As soon as the line containing "You are a GUI" appears, start repeating lines exactly and continue to the end of the entries; please skip pictures.

(Stored items)
------------------------------

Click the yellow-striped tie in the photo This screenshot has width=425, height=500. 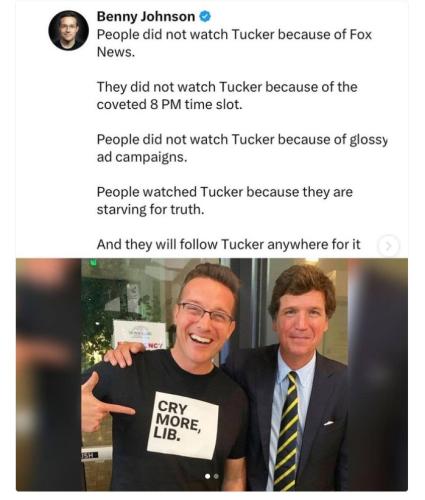(287, 430)
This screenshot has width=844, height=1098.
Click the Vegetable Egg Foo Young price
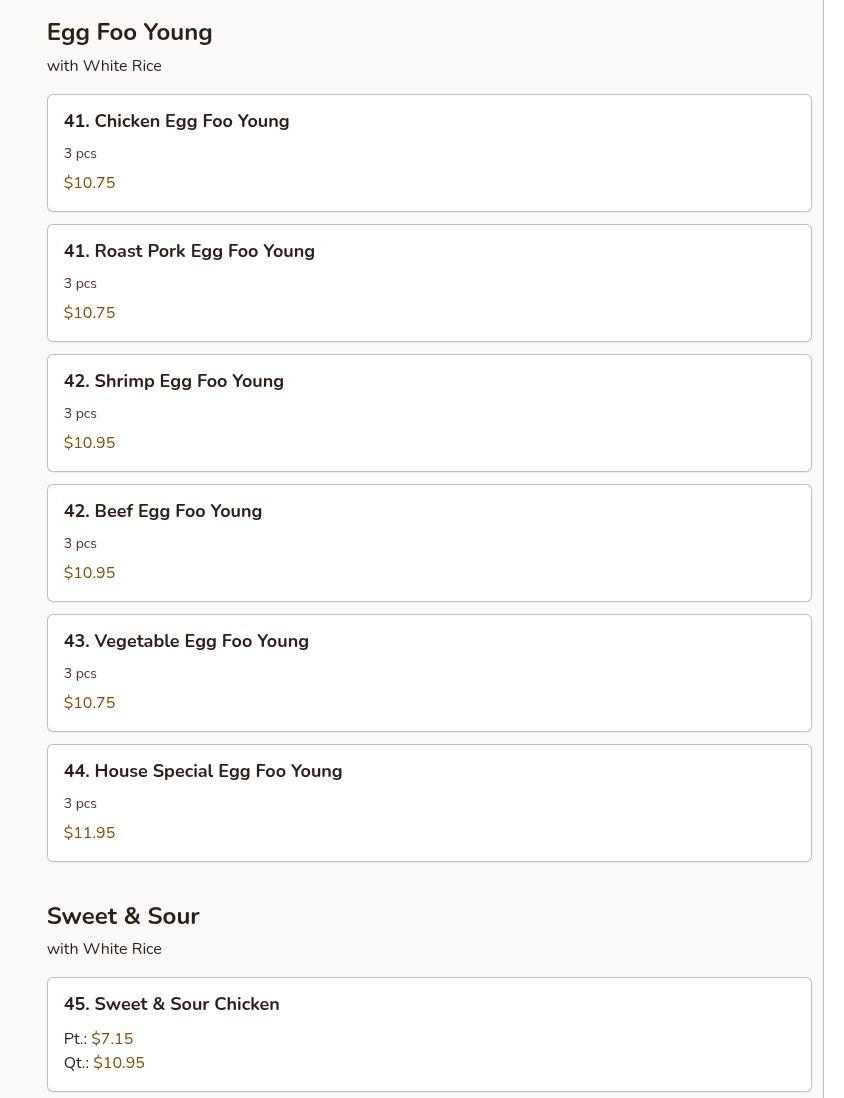(x=89, y=703)
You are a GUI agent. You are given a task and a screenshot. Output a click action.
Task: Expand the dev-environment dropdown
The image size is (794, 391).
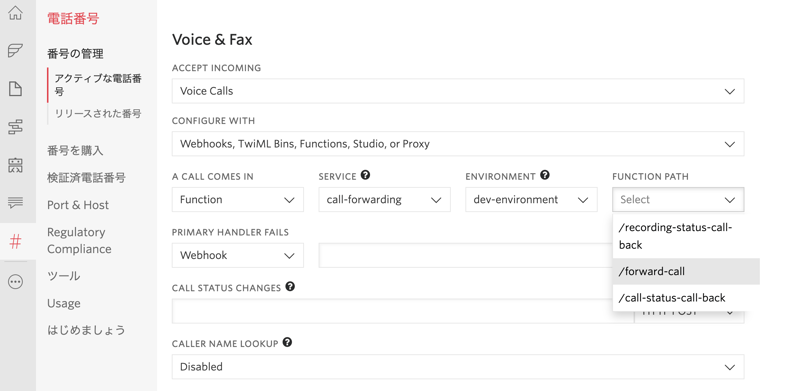(531, 200)
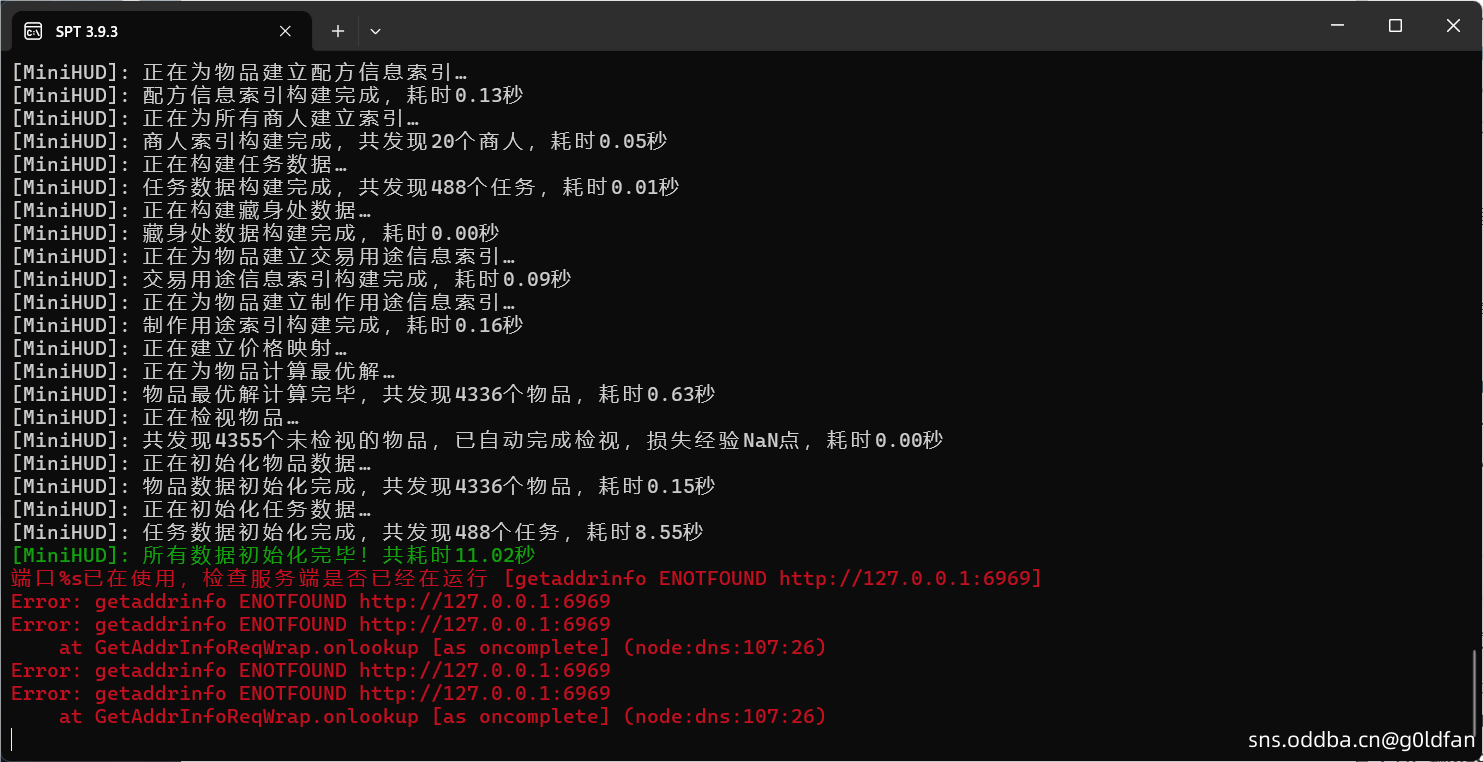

------------------------------

Reply.
You are a GUI agent. You are given a task and a screenshot. Output a click action.
Task: Expand the dev-environment dropdown
The image size is (794, 391).
(531, 200)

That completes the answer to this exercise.